Handling Shareholder Proposals

Nicholas J Price
Shareholder proposals are an important tool for activist shareholders. It's more than a suggestion or an opinion; it's a formal recommendation for a specific policy change to improve the company or a request for the company to advocate for a certain issue. The most successful shareholder proposals can stand up to the opposition and will likely garner the support of other shareholders.

Shareholder proposals have helped to improve corporate governance in important ways in past years in the United States. In recent years, shareholders have voiced loud concerns related to environmental and social issues, including issues like climate change, risk management, diversity, sustainability reporting and inclusion in the workplace. Other issues, like director elections, the adoption of a majority vote standard for director elections and proxy access, were targets of shareholder activism.

Every year, shareholders revisit past topics and new issues start trends as well.
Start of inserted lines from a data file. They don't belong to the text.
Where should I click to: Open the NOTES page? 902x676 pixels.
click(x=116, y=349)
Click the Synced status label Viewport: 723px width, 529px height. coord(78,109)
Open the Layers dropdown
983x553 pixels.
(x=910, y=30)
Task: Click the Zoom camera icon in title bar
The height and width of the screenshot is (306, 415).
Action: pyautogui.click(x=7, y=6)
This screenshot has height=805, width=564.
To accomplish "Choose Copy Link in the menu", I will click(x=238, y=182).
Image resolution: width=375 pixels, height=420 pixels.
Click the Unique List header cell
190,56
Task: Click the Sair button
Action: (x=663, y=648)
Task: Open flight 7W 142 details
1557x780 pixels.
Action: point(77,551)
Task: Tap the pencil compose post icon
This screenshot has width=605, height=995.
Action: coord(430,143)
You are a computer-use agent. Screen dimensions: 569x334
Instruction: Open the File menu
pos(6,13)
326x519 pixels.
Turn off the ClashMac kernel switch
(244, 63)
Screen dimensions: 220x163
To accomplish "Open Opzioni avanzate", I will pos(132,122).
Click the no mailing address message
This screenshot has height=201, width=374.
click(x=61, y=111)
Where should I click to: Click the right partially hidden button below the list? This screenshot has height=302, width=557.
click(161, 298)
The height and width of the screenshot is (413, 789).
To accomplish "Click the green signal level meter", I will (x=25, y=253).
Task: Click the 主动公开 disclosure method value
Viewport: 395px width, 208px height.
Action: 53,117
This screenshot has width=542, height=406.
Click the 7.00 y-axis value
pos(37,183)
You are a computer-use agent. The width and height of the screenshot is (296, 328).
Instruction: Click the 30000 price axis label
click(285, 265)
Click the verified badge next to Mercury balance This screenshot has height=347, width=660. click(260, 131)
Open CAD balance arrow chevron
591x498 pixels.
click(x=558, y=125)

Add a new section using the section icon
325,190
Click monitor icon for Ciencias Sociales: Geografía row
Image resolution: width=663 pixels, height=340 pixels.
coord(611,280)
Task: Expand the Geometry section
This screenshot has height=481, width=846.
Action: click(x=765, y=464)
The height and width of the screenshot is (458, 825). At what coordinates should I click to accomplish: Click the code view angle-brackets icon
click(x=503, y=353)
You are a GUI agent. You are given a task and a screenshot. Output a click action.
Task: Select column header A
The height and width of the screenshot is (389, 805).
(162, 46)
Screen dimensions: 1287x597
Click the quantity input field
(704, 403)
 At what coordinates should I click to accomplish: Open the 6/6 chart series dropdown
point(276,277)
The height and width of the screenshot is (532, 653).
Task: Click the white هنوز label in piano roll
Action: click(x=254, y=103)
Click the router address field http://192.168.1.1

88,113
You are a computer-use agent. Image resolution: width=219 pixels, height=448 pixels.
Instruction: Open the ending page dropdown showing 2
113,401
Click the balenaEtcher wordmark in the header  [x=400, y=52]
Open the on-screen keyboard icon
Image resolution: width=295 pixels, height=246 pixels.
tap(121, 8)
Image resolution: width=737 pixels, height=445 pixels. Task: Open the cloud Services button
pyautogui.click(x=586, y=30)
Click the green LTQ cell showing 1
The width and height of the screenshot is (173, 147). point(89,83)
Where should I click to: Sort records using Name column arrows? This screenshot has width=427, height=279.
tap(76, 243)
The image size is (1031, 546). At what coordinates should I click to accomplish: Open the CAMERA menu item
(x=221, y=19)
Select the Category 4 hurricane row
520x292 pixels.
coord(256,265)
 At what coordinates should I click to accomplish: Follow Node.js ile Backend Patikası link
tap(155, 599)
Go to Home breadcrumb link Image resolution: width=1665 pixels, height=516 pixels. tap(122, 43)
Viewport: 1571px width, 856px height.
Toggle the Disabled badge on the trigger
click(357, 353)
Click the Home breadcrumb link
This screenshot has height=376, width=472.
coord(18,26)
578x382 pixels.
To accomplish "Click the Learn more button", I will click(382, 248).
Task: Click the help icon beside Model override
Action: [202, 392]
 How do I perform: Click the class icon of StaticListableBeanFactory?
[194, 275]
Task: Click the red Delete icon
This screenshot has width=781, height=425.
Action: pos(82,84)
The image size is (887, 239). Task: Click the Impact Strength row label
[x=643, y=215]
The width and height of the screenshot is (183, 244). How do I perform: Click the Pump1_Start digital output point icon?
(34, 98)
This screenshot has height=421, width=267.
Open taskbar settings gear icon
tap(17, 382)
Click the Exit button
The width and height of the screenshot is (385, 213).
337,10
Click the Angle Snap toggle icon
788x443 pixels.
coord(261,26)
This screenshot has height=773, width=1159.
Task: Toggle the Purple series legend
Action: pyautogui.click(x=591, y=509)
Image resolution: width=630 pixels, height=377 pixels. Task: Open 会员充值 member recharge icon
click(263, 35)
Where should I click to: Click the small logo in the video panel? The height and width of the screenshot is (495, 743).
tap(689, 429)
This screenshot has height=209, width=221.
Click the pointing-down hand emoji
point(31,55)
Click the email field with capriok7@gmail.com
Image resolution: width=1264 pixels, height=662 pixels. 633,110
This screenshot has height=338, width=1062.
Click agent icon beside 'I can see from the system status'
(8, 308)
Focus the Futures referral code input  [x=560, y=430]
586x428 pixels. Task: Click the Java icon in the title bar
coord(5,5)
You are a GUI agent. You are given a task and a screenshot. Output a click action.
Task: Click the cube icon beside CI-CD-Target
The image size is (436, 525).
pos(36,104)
The year 2019 is no different and companies will see a variety of old and new issues at proxy time.

With the approach of every proxy season, board directors usually spend a lot of their time analyzing trends so that they can anticipate activist shareholder proposals. A board management software solution is the modern governance approach to analyzing shareholder trends and proposals.

Who Can Submit a Shareholder Proposal?

Several decades ago, any shareholder could submit a shareholder proposal, even if they had only one share and bought it the day before the annual meeting. The SEC now has rules that state that only shareholders who own over $2,000 in stock, or who own 1% of the company, have the right to submit a shareholder proposal. The SEC also requires companies to add proposals to the agenda at the next shareholders' meeting so they can be voted on. The SEC also has the authority to provide special permission to have a proposal excluded from consideration.

What Should the Shareholder Propose?

To be considered and taken seriously, shareholder proposals should be well thought out and state a specific course of action. Proposals should include details about how the policy can be implemented and provide specifics on how the company can adopt the change and add it to the bylaws.

Common issues that shareholders may address are issues around executive pay, changes in shareholder voting rights, social issues, environmental issues and advocating for corporate charitable contributions. Fewer proposals about executive pay have been coming forth as shareholders have been given more voting rights on the issue.

Trends in Shareholder Proposals for 2019

Financial experts are starting to highlight some of the trends around shareholder concerns for 2019. Along with the traditional governance topics, companies are likely to see a continued focus on social and environmental issues. In fact, social and environmental issues are surpassing issues around governance and are becoming more specific in nature.

Some of the other shareholder proposals for companies to be aware of are:

  • Climate change
  • Political contributions
  • Human capital management
  • Environmental impact
  • Human rights
Along governance lines, shareholders will likely submit proposals over issues such as requiring that the board chair be served by an independent director, reducing the supermajority vote standard, rights to call for special meetings and actions by unanimous written consent.

Governance issues will focus on certain key issues, including previously filed issues. Companies will likely continue to see shareholder proposals around political contributions, lobbying, requests to reveal targets on carbon emissions, and proposals related to sustainability and climate change risks.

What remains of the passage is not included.